[What the exercise asks] Please print, exactly, only the lines in the entries below from the line that has "The height and" through the line that has "Given: Click the +7.42% total change value". Pictures don't go in.

Items from a dataset
==============================

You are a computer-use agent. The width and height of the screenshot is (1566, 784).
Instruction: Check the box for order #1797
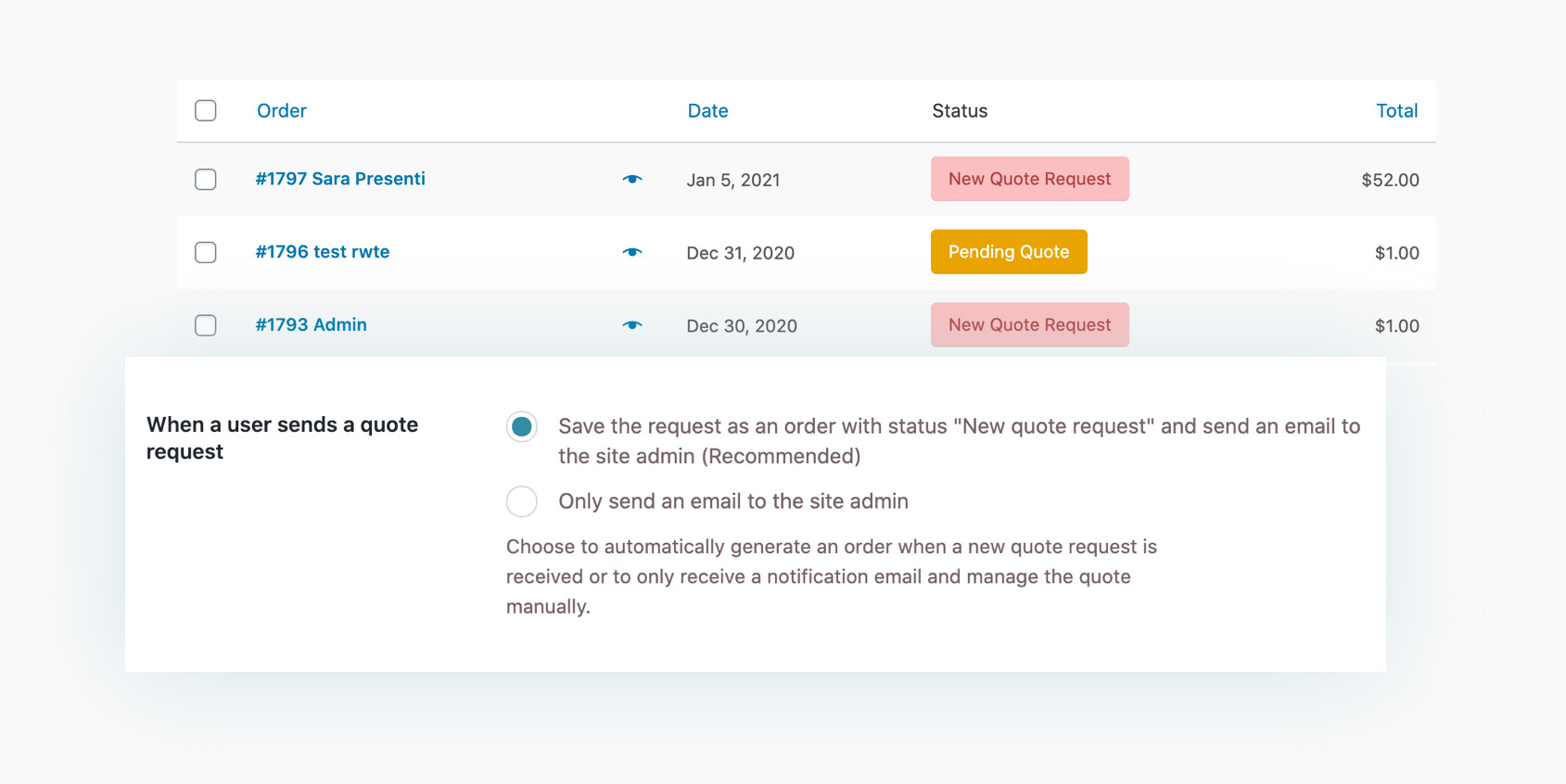pos(206,179)
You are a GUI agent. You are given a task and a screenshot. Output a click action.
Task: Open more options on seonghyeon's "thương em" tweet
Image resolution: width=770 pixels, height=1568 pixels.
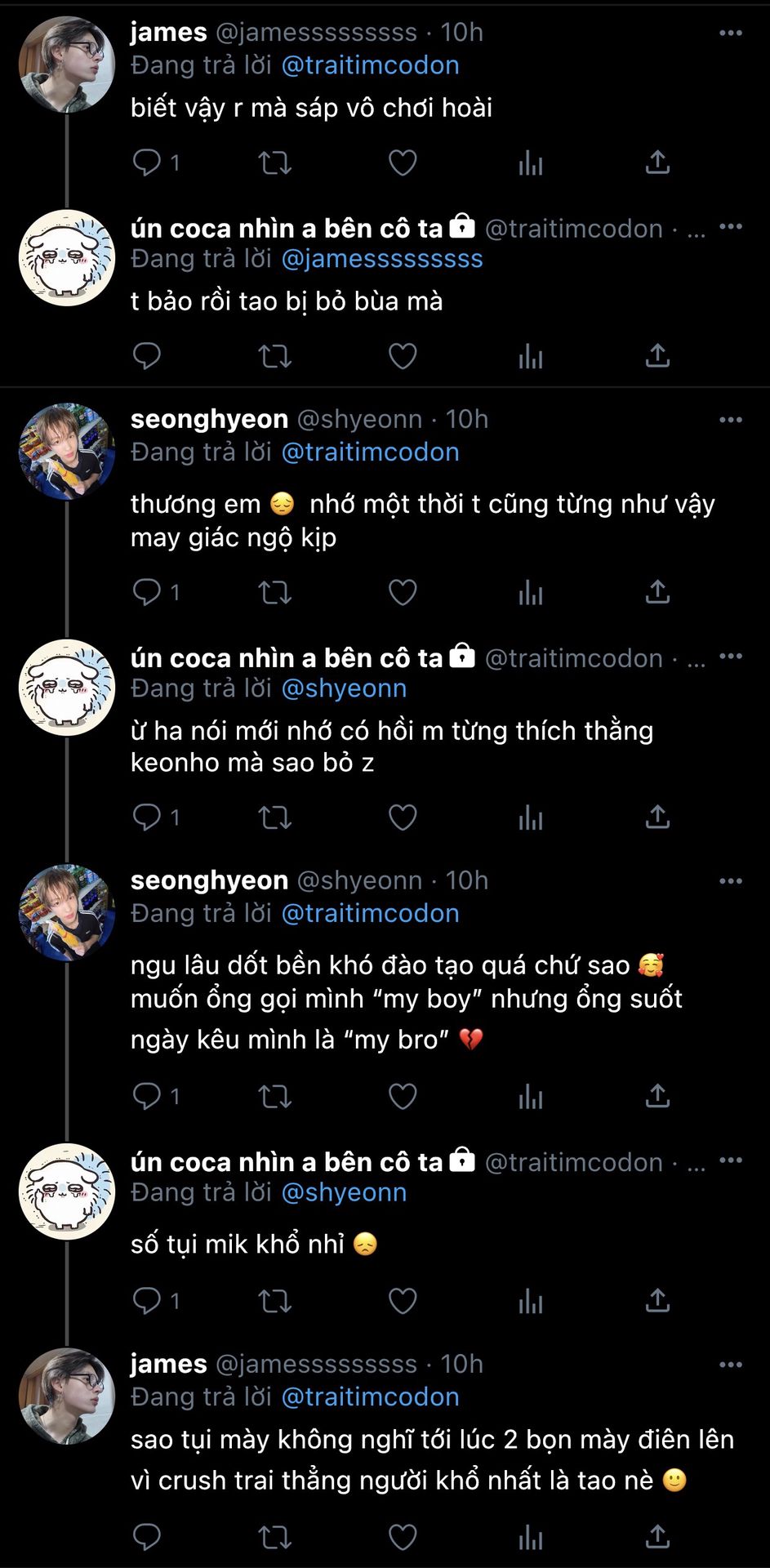(x=730, y=421)
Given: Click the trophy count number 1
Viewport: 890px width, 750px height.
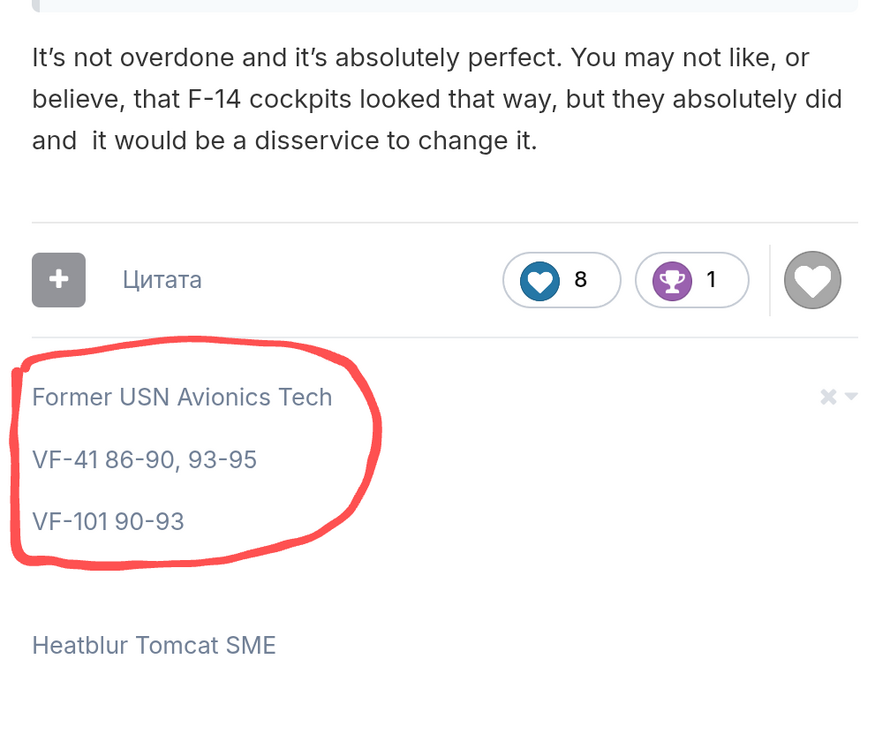Looking at the screenshot, I should (712, 280).
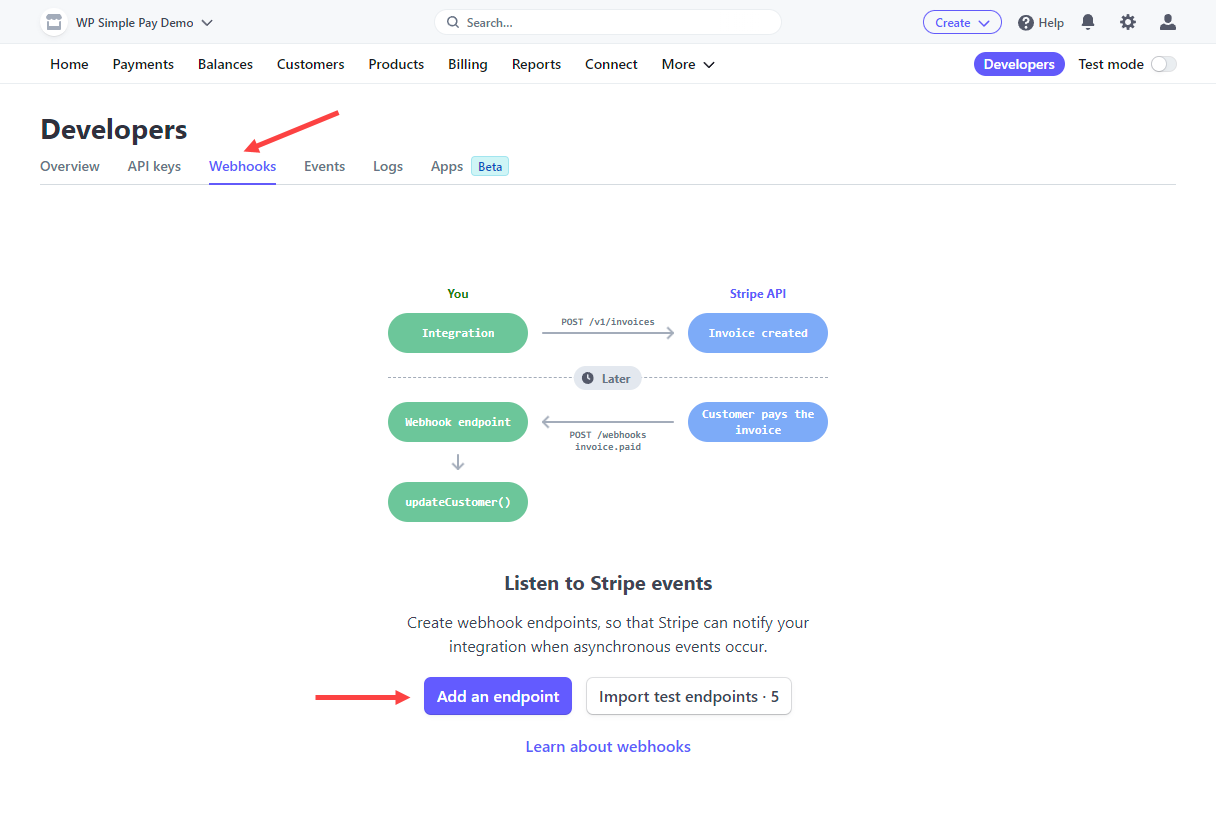Switch to the API keys tab
Screen dimensions: 1216x832
click(154, 167)
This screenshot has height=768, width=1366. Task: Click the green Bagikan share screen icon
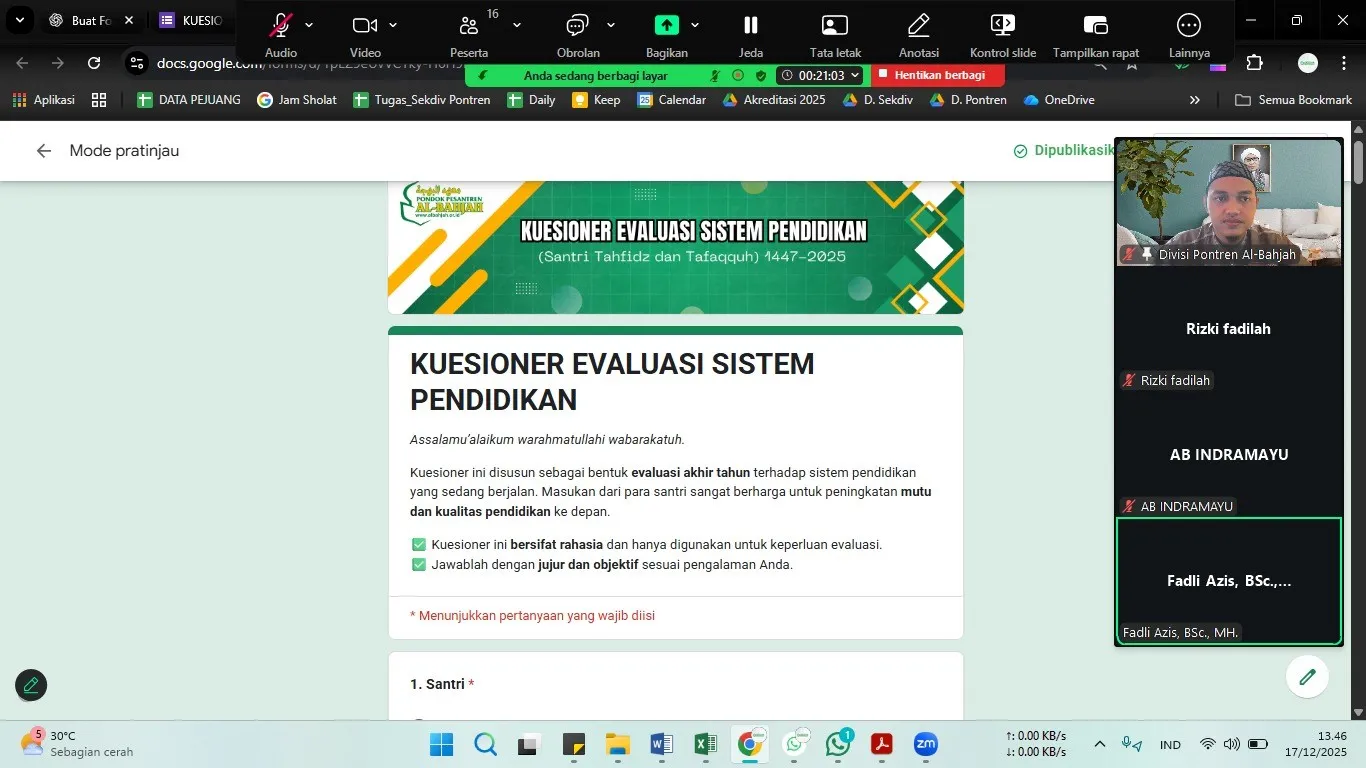tap(666, 26)
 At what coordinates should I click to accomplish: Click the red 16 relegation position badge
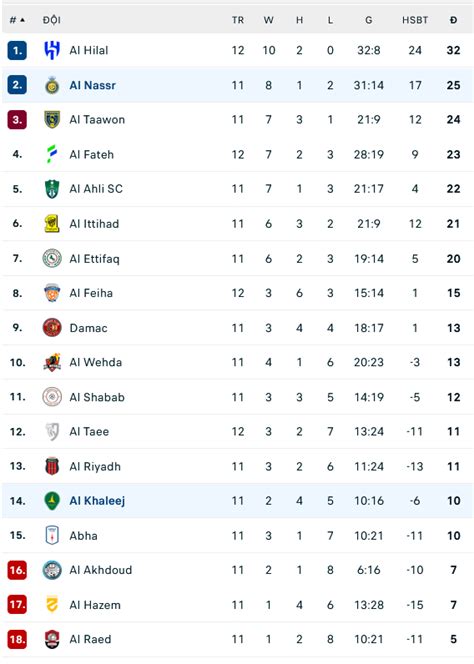tap(17, 570)
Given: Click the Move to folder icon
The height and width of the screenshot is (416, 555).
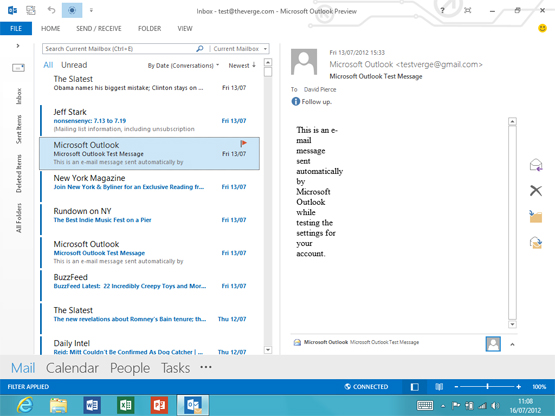Looking at the screenshot, I should pos(536,216).
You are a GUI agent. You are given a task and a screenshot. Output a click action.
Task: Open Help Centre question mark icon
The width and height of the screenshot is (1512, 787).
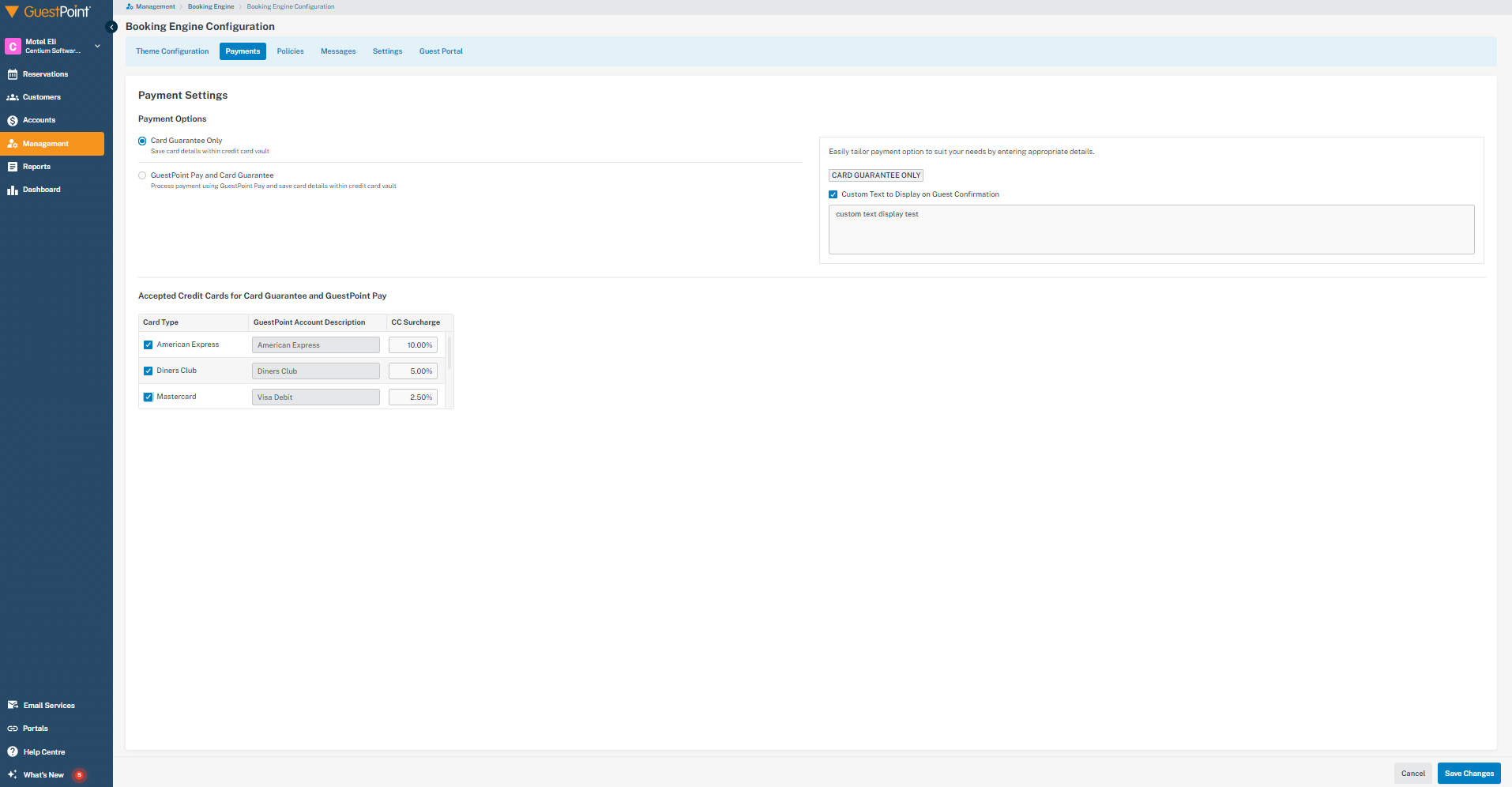click(13, 751)
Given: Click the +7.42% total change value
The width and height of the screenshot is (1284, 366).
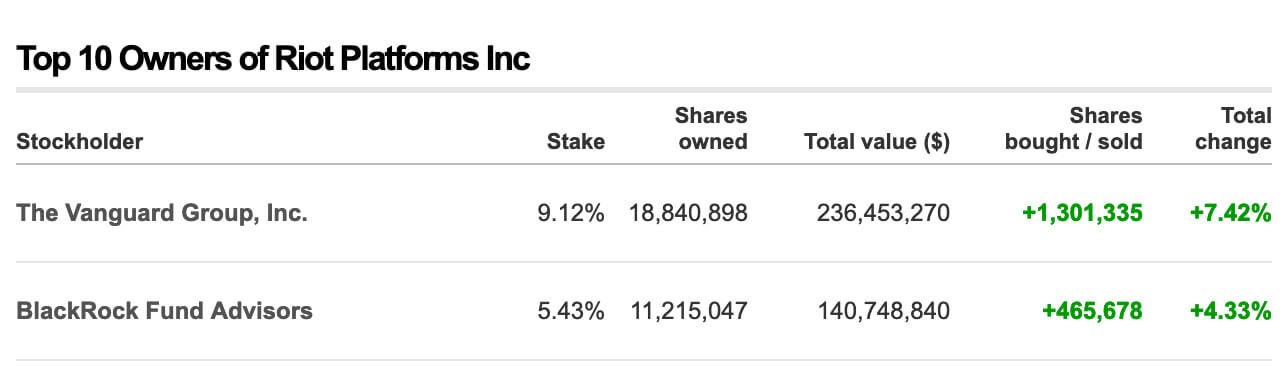Looking at the screenshot, I should [x=1230, y=213].
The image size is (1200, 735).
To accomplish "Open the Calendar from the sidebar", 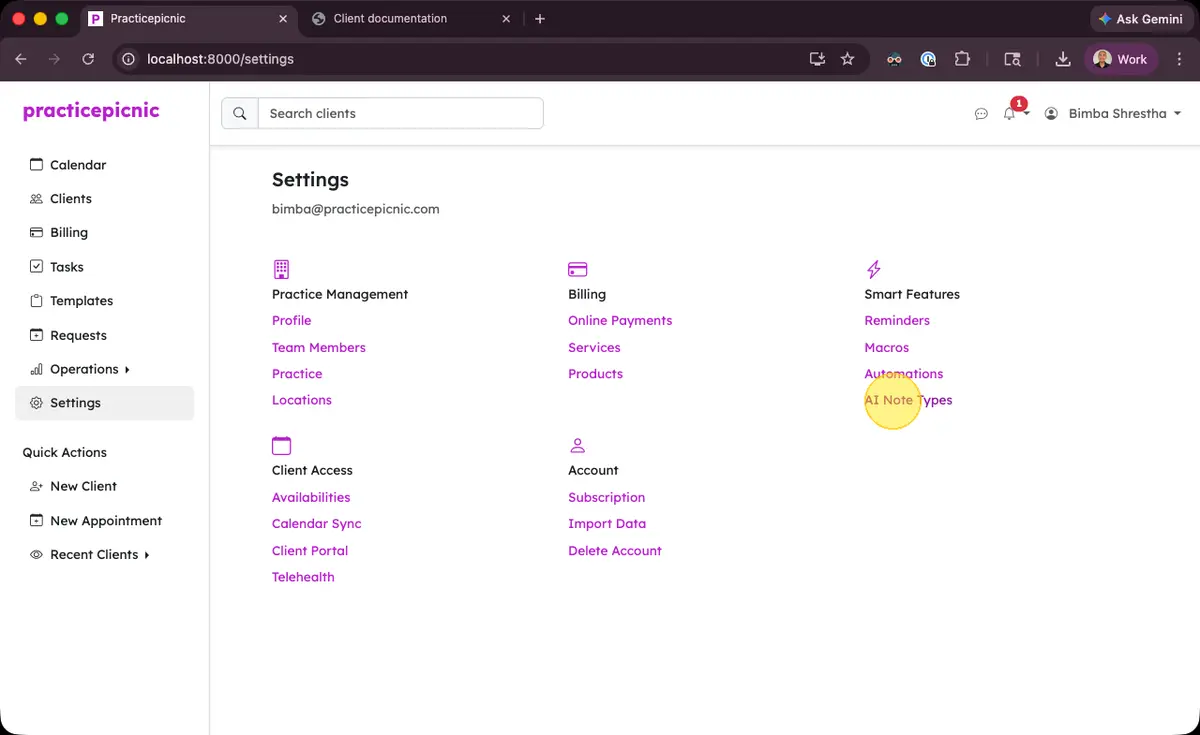I will [78, 164].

==============================

[Result of this task]
The height and width of the screenshot is (416, 555).
Looking at the screenshot, I should pos(536,216).
You are a GUI agent. You are given a task and a screenshot. Output a click action.
Task: Open Help Centre question mark icon
The width and height of the screenshot is (1512, 787).
click(13, 751)
Given: Click the +7.42% total change value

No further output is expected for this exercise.